![[personal profile]](https://www.dreamwidth.org/img/silk/identity/user.png)
The Globe and Mail's Shane Dingman describes an unexpected for the Wattpad corpus.
If you are one of the 40 million people who enjoy reading or writing the mostly romantic werewolf, superhero or historical fiction stories found on Canadian startup Wattpad, you may also be contributing to the development of the next generation of artificial intelligence.
In a new paper called Augur: Mining Human Behaviors from Fiction to Power Interactive Systems, a group of Stanford University computer science researchers revealed that they used the Wattpad “corpus” – a collection of almost two billion words (or 600,000 chapters) written by regular people – to help a computer understand the world around it. The team intends to make the program they built, Augur, into an open-source tool that other researchers can build on.
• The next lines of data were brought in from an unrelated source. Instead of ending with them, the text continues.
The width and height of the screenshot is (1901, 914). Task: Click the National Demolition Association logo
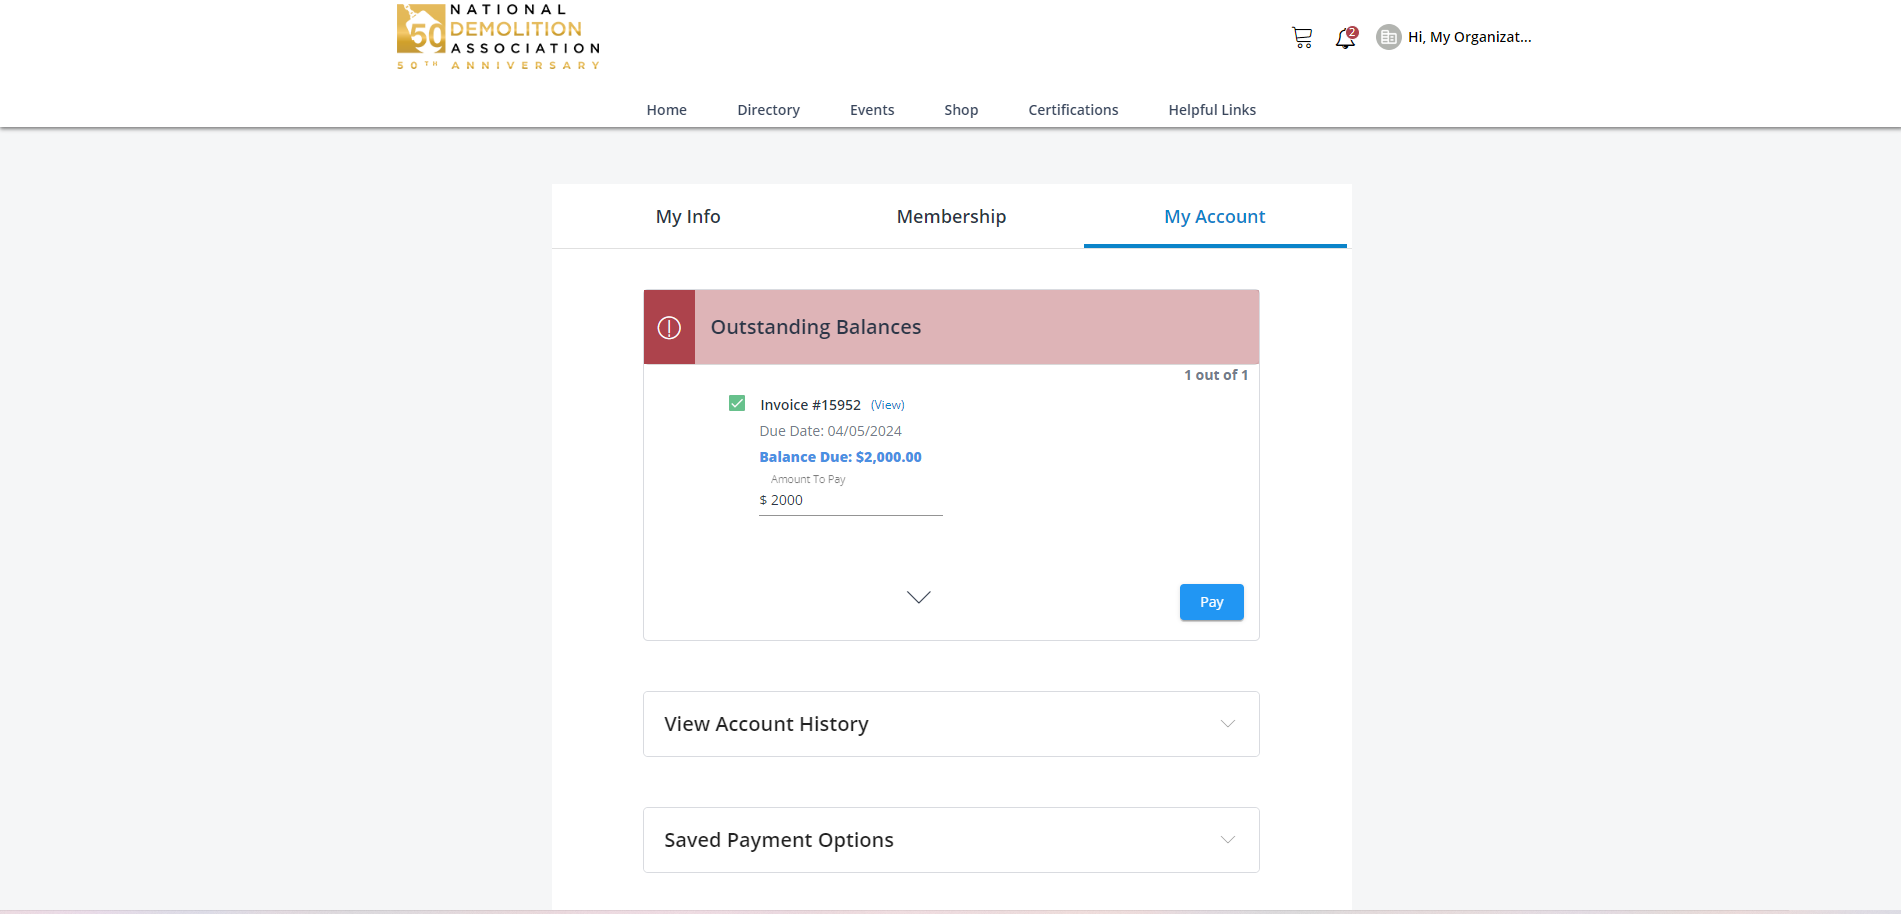coord(498,37)
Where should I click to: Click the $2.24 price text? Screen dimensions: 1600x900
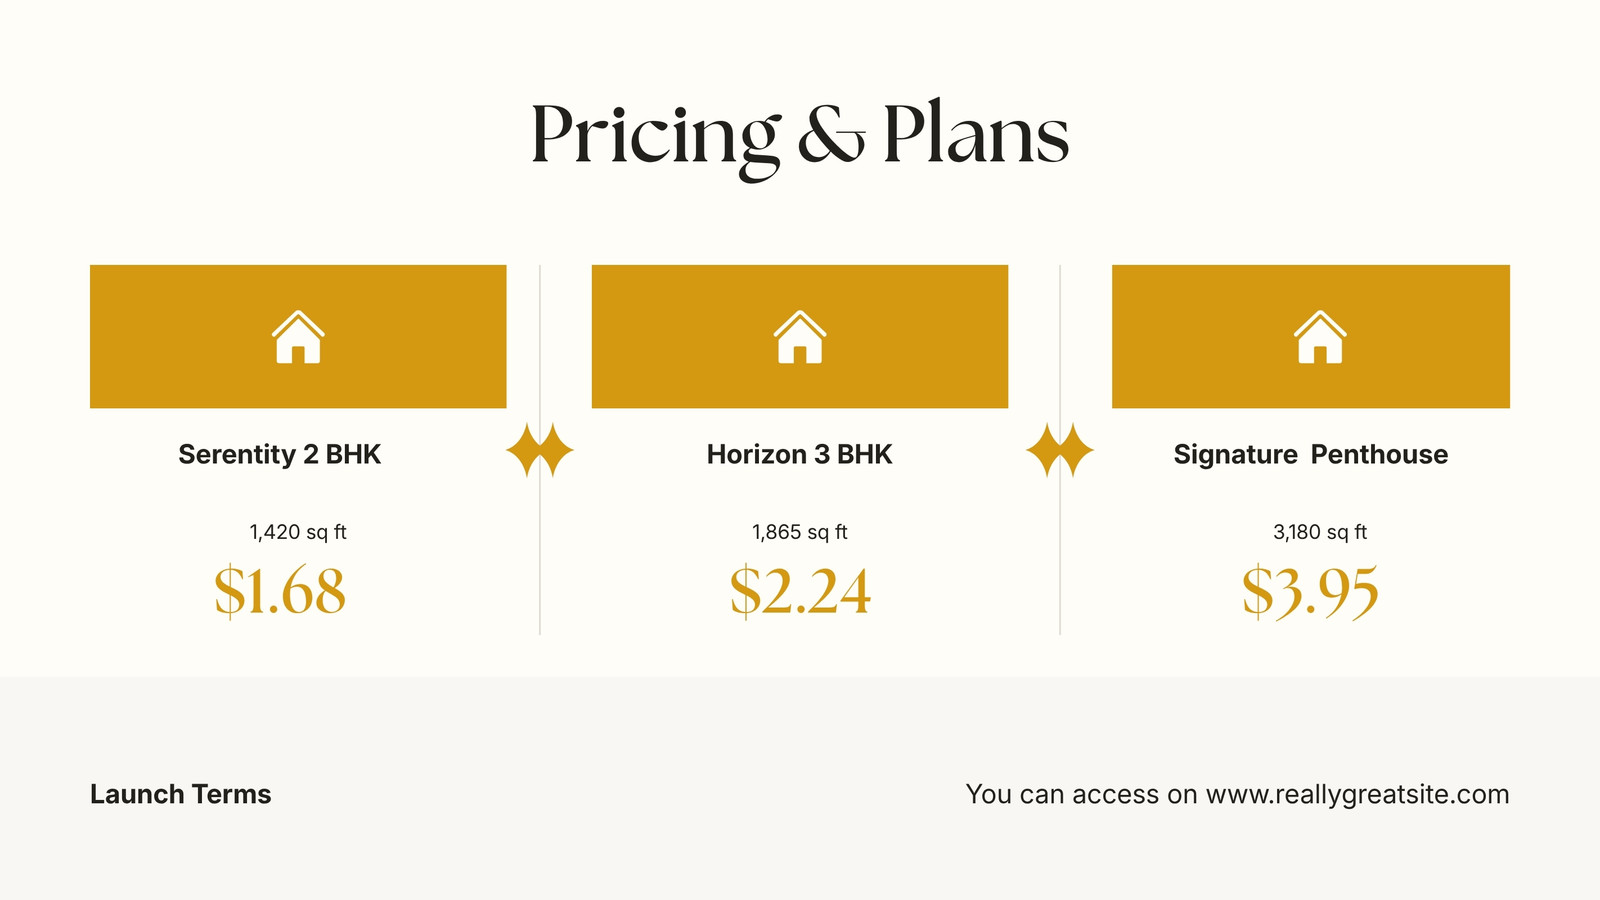pos(800,591)
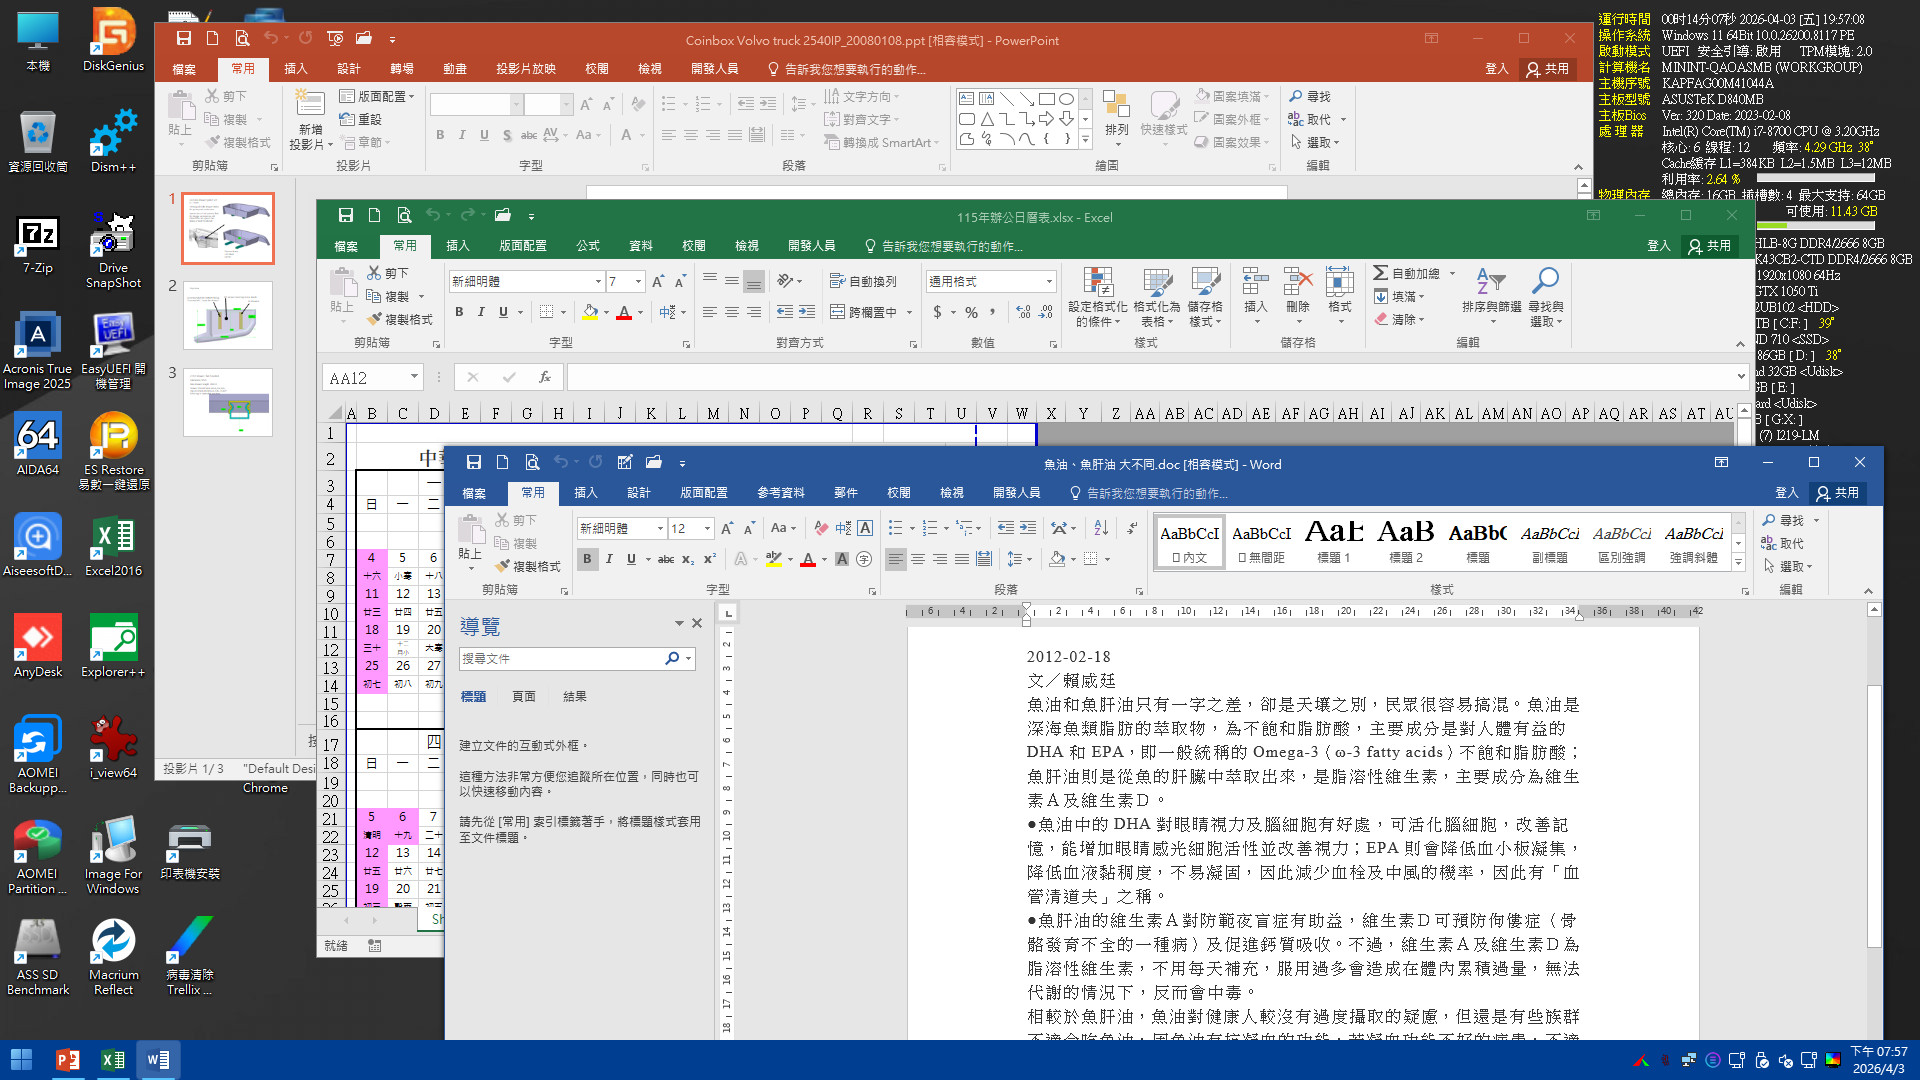1920x1080 pixels.
Task: Click Excel insert function fx icon
Action: point(545,377)
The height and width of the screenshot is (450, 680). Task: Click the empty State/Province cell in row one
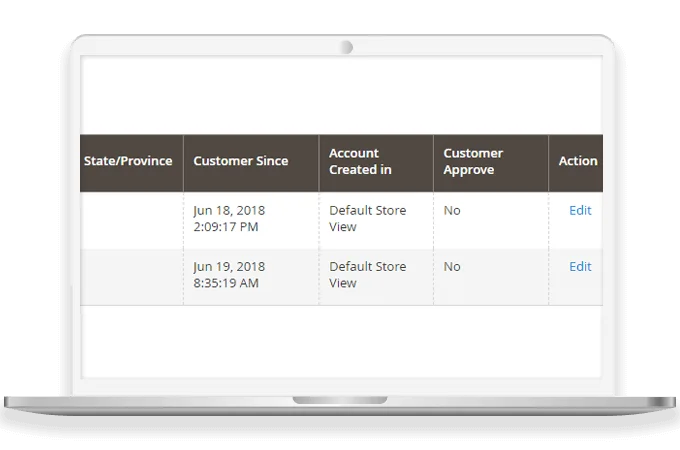131,220
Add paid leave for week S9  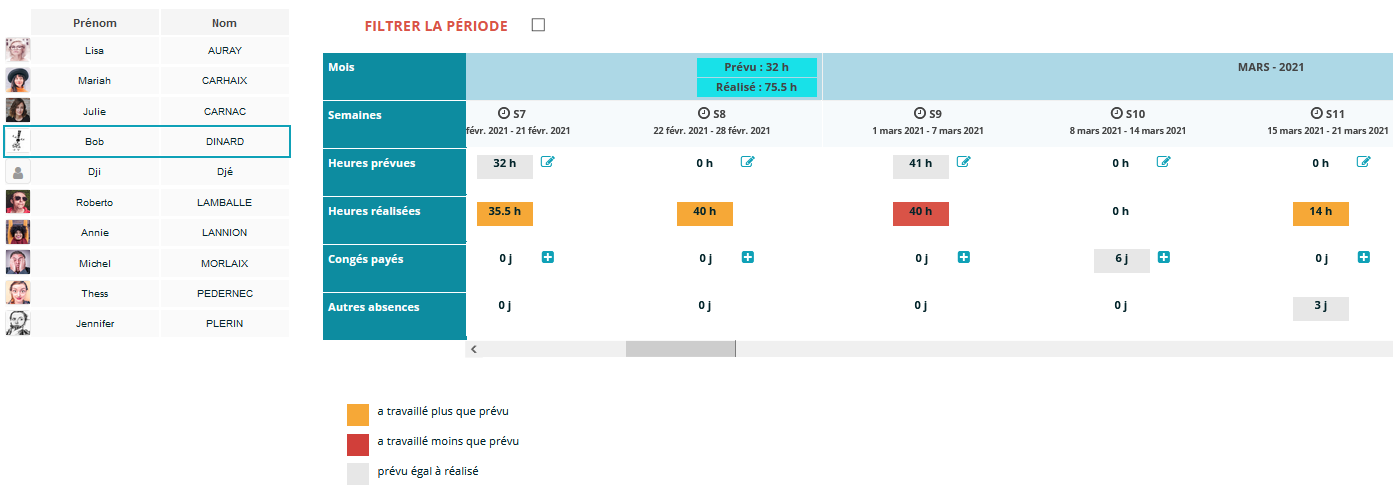[963, 258]
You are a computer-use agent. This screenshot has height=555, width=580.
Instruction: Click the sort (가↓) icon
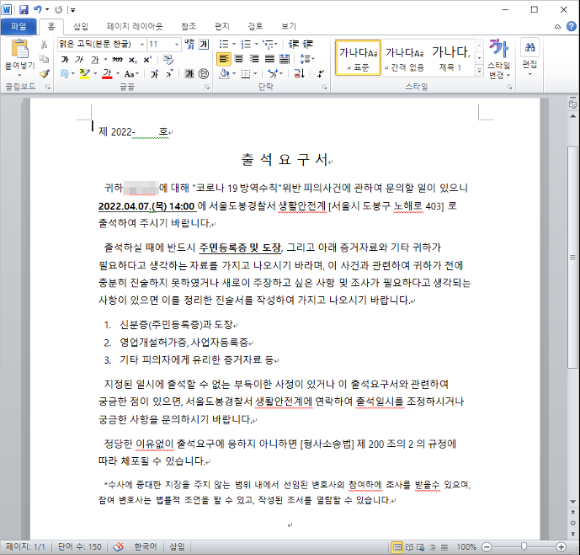(x=299, y=74)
“The basic idea is that it’s very difficult to program computers to understand the broad range of things that people do,” says fourth-year PhD student Ethan Fast, co-author of the paper (published as part of the upcoming Computer Human Interaction conference) and a member of Stanford’s Human-Computer Interaction Group. “Fiction has a lot of useful things to say about the world, and if you have enough of it, you can model it in much more depth than you could hope to manually.”
Until recently, Toronto-based Wattpad, founded in 2006, didn’t make its data available to researchers, and it may not have happened in this case if it weren’t for the intervention by co-founder Ivan Yuen, who knows members of the Stanford team. More than 200 million uploads (some stories, some just chapters) have been shared on Wattpad, the majority of its users are under 30 and they spend 13 billion minutes a month on the service. So far, the company, which has 112 employees, has raised more than $66-million (U.S.) in venture capital financing.
“When we started this in 2014, we knew there was value in the corpus, but we hadn’t really explored it too much,” Wattpad’s head of engineering, Jordan Christensen, says. “As we started working with the Stanford guys, it really opened our eyes a bit and now … through our own internal research and with partners, we are really starting to change the way we think about Wattpad.”